If I have a major beef as a physician and consumer it’s with the firms health insurance companies hire to oversee their prescription drug plans. The insurance companies know well that most of their patients get their health and insurance and drug plans through their place of employment. They additionally know that most years the plan changes as does the patients general medical doctor.  You see a new patient who is  obese, hypertensive individual with high cholesterol and prescribe them a cholesterol lowering medication only to receive a fax from the prescription drug plan over-site company asking you if the patient has failed on the generic lovastatin and or pravastatin?   They will not prescribe the drug you prescribed, even if it is on the formulary, without first checking that data. Of course you don’t have that data. You know the patient has had five different PCPs in five different years. You may know that the patient had some muscle aches on simvastatin.  The insurance companies don’t care. They know that each time they throw an obstacle in the prescription process; the patient will reach into their pocket book 70% of the time, or more frequently, and pay for the drug themselves rather than wait for the review process.

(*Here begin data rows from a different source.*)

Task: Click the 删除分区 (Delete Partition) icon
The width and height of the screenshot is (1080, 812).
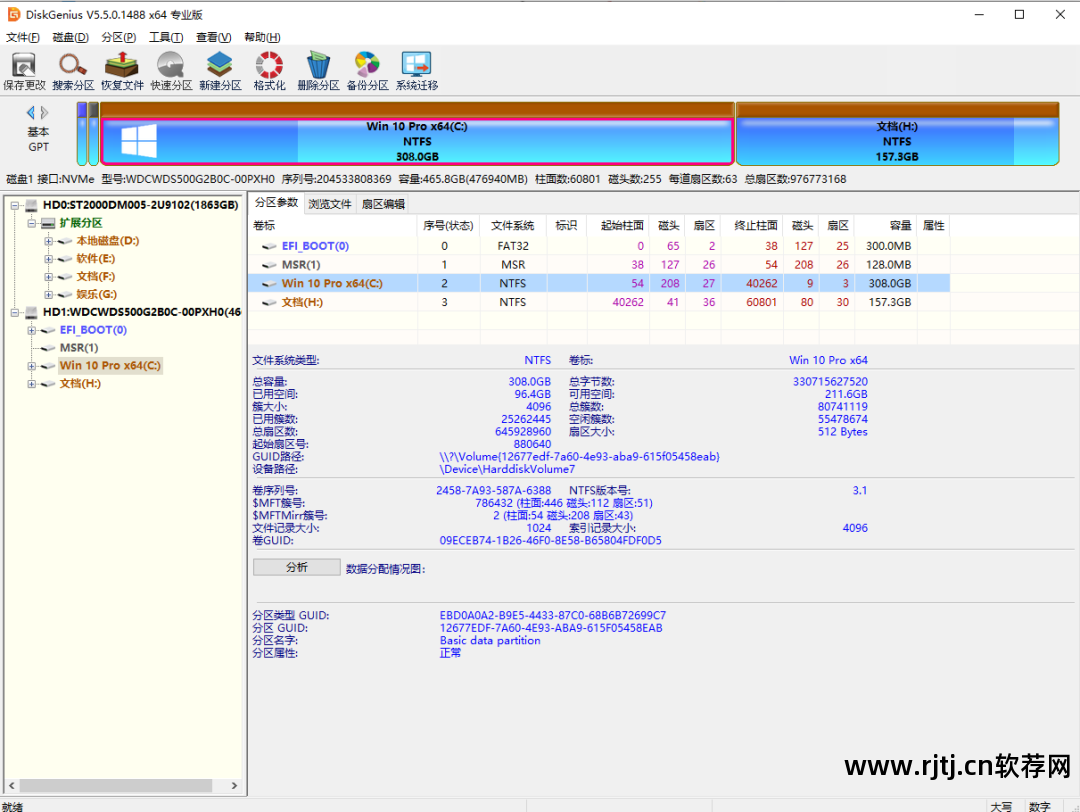Action: 317,68
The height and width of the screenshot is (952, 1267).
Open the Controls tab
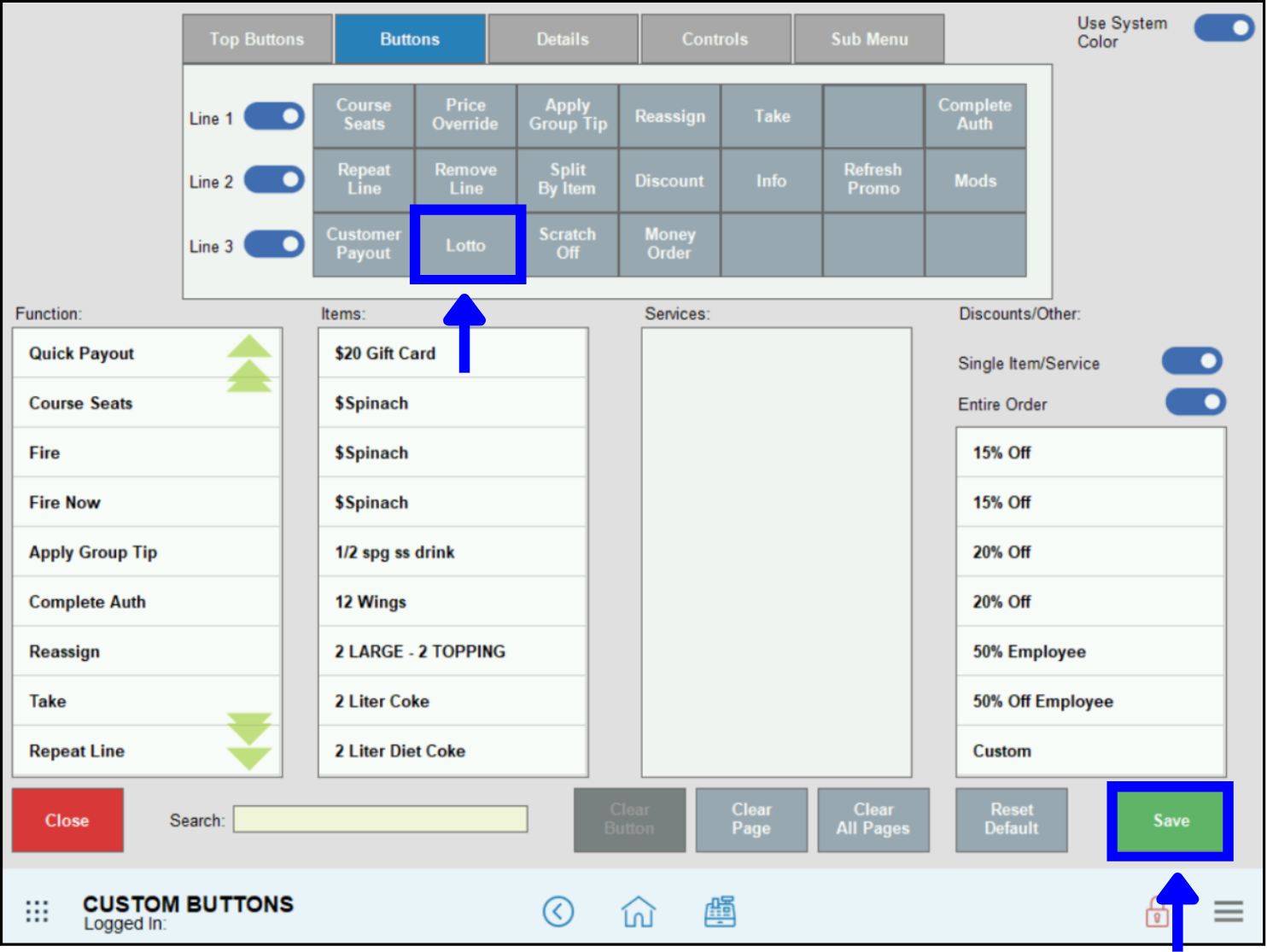(x=715, y=38)
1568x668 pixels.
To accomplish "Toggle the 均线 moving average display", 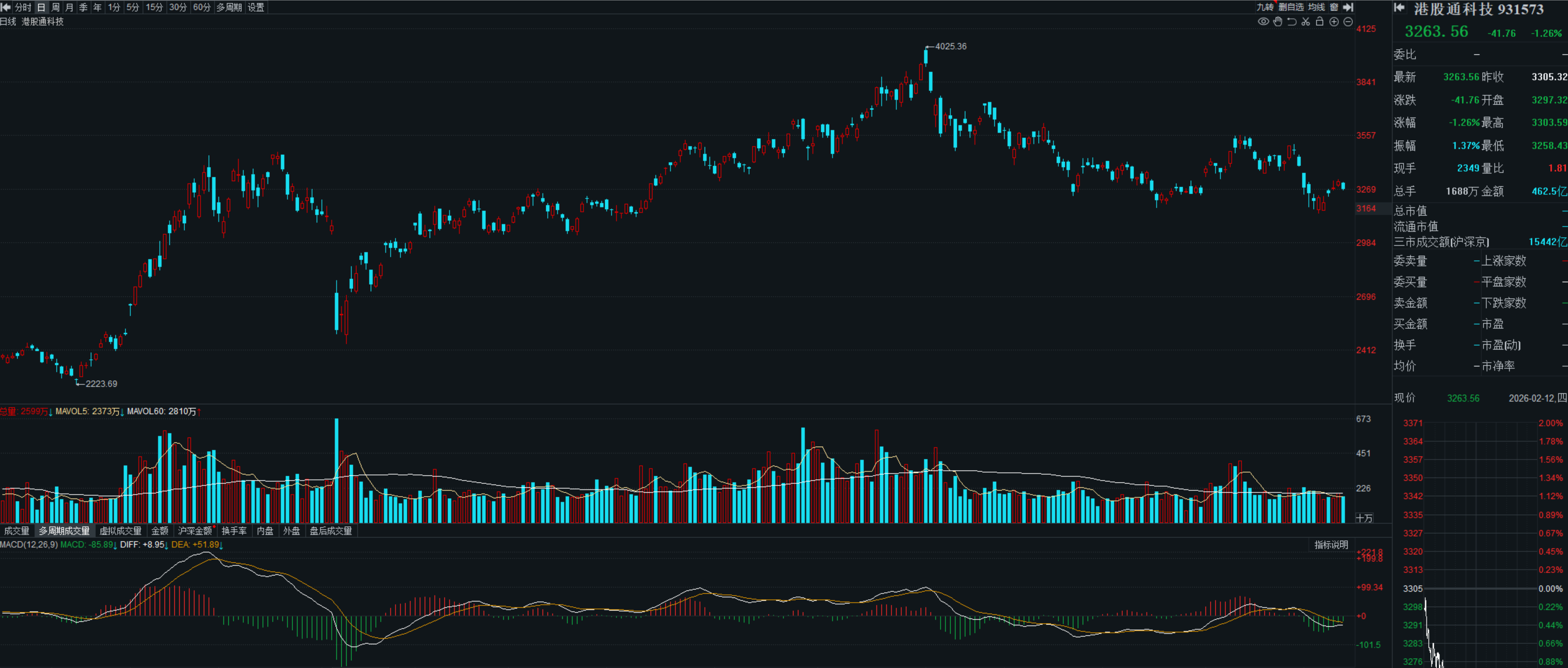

Even quantities prescribed are an issue. The plans only dole out one months supply. Last month a patient of mine went on a midweek vacation about a two hours drive from home. Her life had been dramatically improved by the addition of Effexor XR for obsessive compulsive problems years before.  The drug helped greatly but if you miss a pill or two it produces a nasty withdrawal syndrome.   The patient, by mistake left her pill bottle at home. She called her pharmacist and asked if he could prescribe some of the medication for her at the local pharmaceutical chain outlet which was close to her hotel. He called me for permission and I approved. The problem was that the drug plan over-site firm had already prescribed a thirty day supply and would not approve the prescription.   How ridiculous. The patient paid for five additional pills at full price just to avoid the hassle.

It’s time for State Legislatures and State Insurance Commissions to put their foot down and start tightly regulating the insurers and the drug review companies. It’s clear our elected Congressional officials don’t have the backbone to do what is right for their constituents in the face of attractive campaign pledges. Thus, it’s time for consumers to act instead.